The Gap
- Editor: Yasmin Vihaus
- Categories: Arts & music
- Circulation: Bi-monthly (40,000)
- Publisher: Monopol
- First issue: 1997
- Country: Austria
- Based in: Vienna
- Language: Austrian German
- Website: www.thegap.at

= The Gap (magazine) =

Austrian monthly culture magazine

The Gap is an Austrian free culture and music magazine.

==About==
It is published bi-monthly, with a current print run of 40,000 copies. The Gap focuses on independent music, film, art, games, literature, politics and design.

==History==
The Gap was founded in 1997 by Manuel Fronhofer, as a black and white fanzine that was copied in a Vienna University of Economics and Business basement. The first issue had a run of a thousand copies, and featured the band Blur on the cover.

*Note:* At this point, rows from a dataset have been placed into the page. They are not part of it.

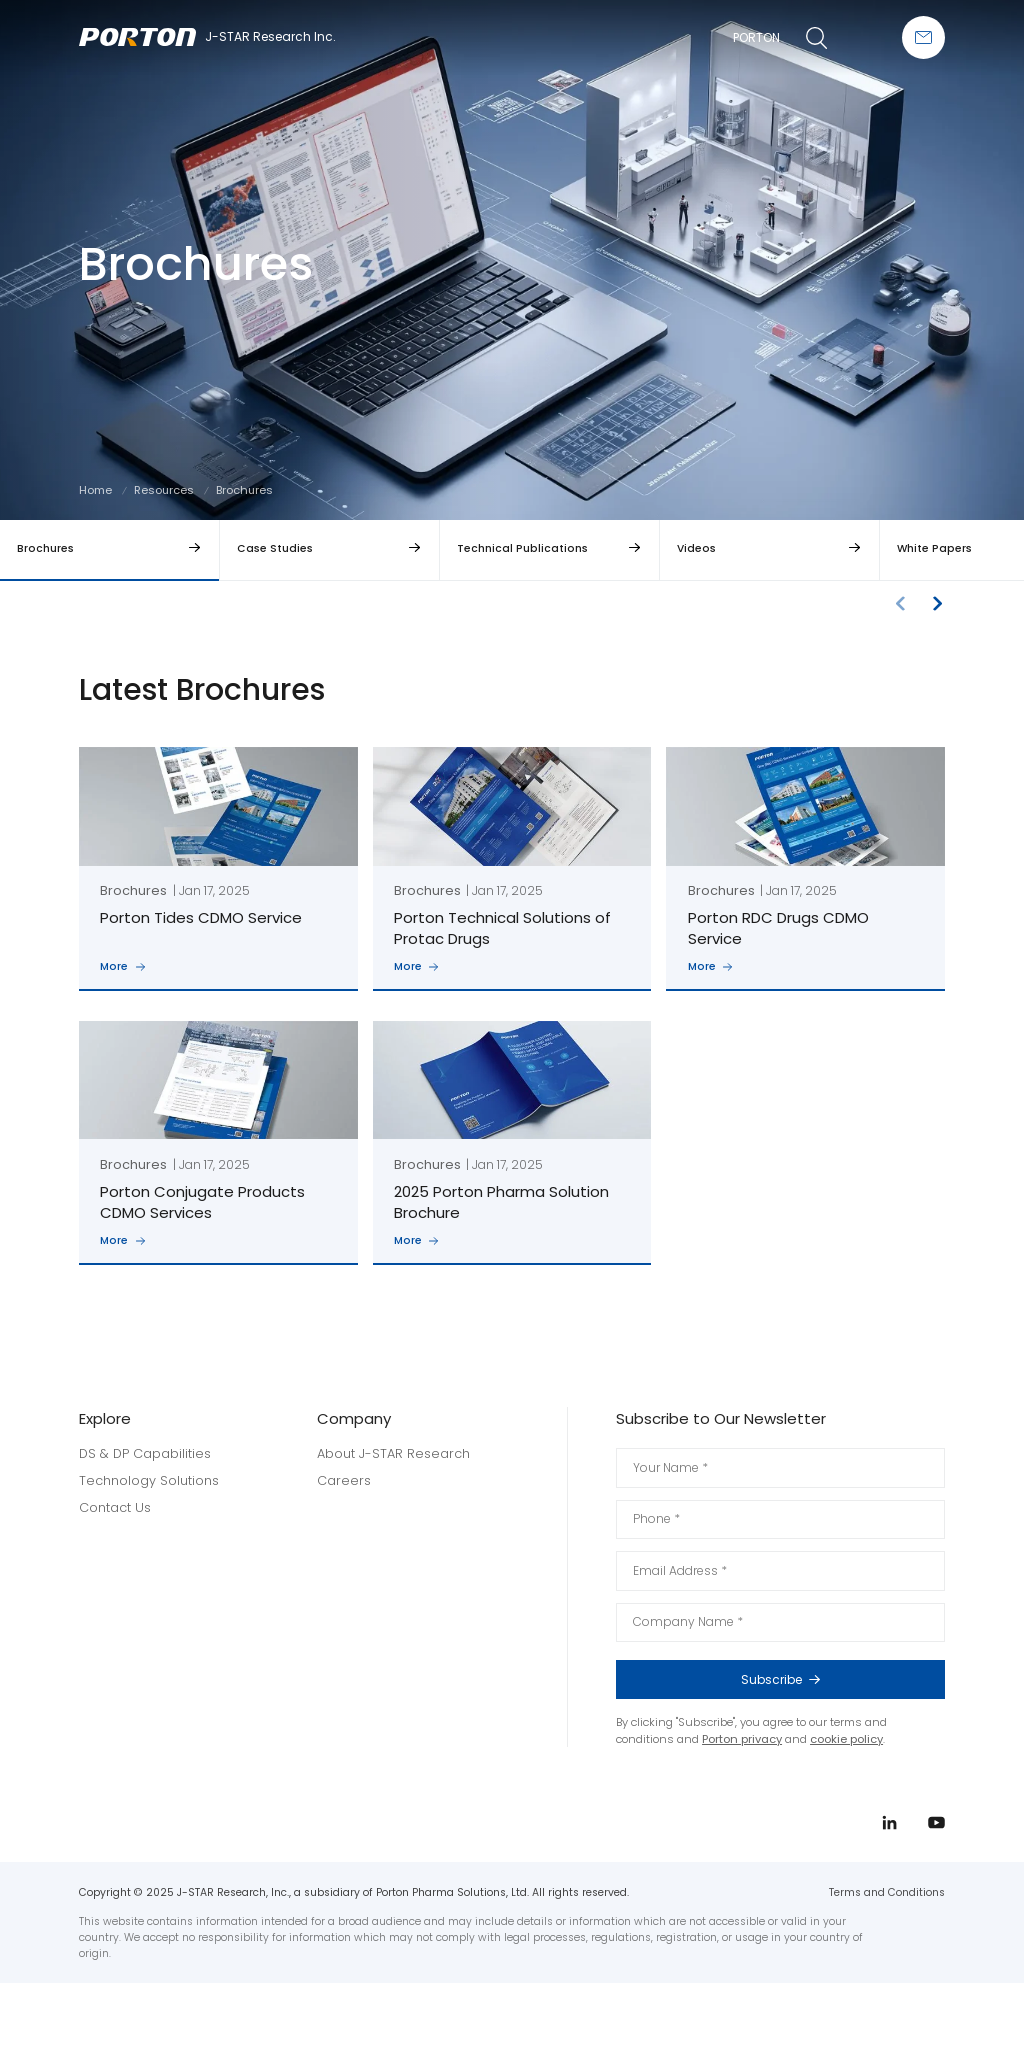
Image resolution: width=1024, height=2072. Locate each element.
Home (95, 490)
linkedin (962, 1038)
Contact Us (115, 1507)
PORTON (756, 37)
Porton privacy (742, 1739)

The Gap won FM4's "Best Magazine or Blog of the Year" in 2015 and 2016, and journalist Thomas Weber calls The Gap "more milieu than magazine." The publisher is Monopol Media. In 2017, Yasmin Vihaus took over the editorial office of Amira Ben Saoud; the position was previously held by Stefan Niederwieser.

==Editors==
Some of the magazines prominent editors are Thomas Edlinger, Andreas Klinger, Christian Köllerer, Philipp L'Heritier, Teresa Reiter, Werner Reiter, Heide Schmidt, Katharina Seidler, Peter Stuiber, Jonas Vogt, Jürgen Wallner and Barbara Zeman.